Esse é um dos pontos de maior atrito com o setor produtivo. O EUDR não considera apenas se o desmatamento foi legal ou ilegal segundo o Código Florestal brasileiro. Mesmo uma supressão de vegetação autorizada pelas autoridades nacionais, se realizada após a data de corte europeia, pode tornar o produto inelegível para aquele mercado.
No caso da soja, a rastreabilidade precisa chegar à propriedade onde o grão foi cultivado. A dificuldade aparece quando cargas de diferentes fazendas são reunidas em armazéns, cooperativas, cerealistas e tradings. A proposta é integrar documentos fiscais, cadastros ambientais, localização das áreas produtoras e registros comerciais, preservando a identificação da origem mesmo depois da mistura física do produto.
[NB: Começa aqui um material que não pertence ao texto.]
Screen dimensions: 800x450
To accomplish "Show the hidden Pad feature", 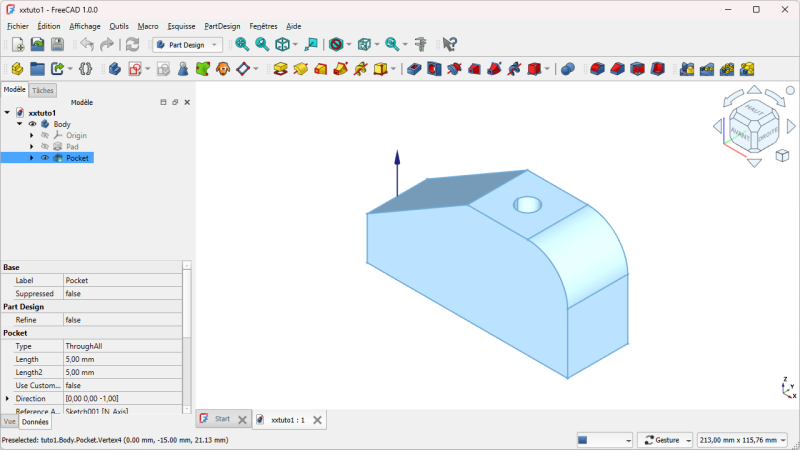I will click(45, 146).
Na pecuária, o desafio é maior. Um bovino pode nascer em uma propriedade, passar pela recria em outra e ser terminado em uma terceira antes de chegar ao frigorífico. Atualmente, a indústria consegue fiscalizar com maior facilidade o fornecedor direto, responsável por entregar o animal para abate, mas nem sempre possui visibilidade completa das fazendas anteriores.
A Guia de Trânsito Animal registra a movimentação dos lotes, enquanto o Sistema Brasileiro de Identificação Individual de Bovinos e Búfalos permite acompanhar animais individualmente em cadeias que exigem esse controle. A adesão ao sistema individual, entretanto, ainda não alcança todo o rebanho nacional.
O governo iniciou a implantação do Plano Nacional de Identificação Individual de Bovinos e Búfalos, com execução prevista até 2032. A recomendação do estudo é que frigoríficos e compradores avancem desde já no controle dos fornecedores indiretos, sem esperar a identificação obrigatória de todos os animais.
A carne brasileira ainda enfrenta outro impasse com a União Europeia, que não deve ser confundido com o EUDR. Além da origem ambiental, o bloco exige garantias sobre o controle de determinados antimicrobianos durante todo o ciclo de vida dos animais. A Comissão Europeia anunciou a retirada do Brasil da lista de países autorizados a fornecer carnes e outros produtos de origem animal a partir de 3 de setembro de 2026, caso não considere suficientes as garantias apresentadas.
O governo brasileiro sustenta que possui um sistema oficial confiável e que somente certificará produtos que cumprirem integralmente as exigências europeias. O ponto de divergência é a cobrança de uma comprovação prévia para medidas implementadas progressivamente ao longo do ciclo produtivo. Na avicultura, esse ciclo pode ser concluído em cerca de 40 dias; na bovinocultura, a formação de animais plenamente elegíveis pode levar dois anos ou mais.
Assim, a carne brasileira enfrenta duas frentes distintas na Europa: a ambiental, relacionada ao desmatamento e à rastreabilidade da propriedade de origem; e a sanitária, ligada ao uso de antimicrobianos durante a vida do animal. A unificação dos sistemas proposta pelo WRI ajudaria principalmente na primeira frente. Para o produtor, o resultado dependerá de como essa integração será implementada, de quem pagará pela adaptação e de sua capacidade de reduzir burocracia, em vez de acrescentar uma nova camada de exigências ao campo.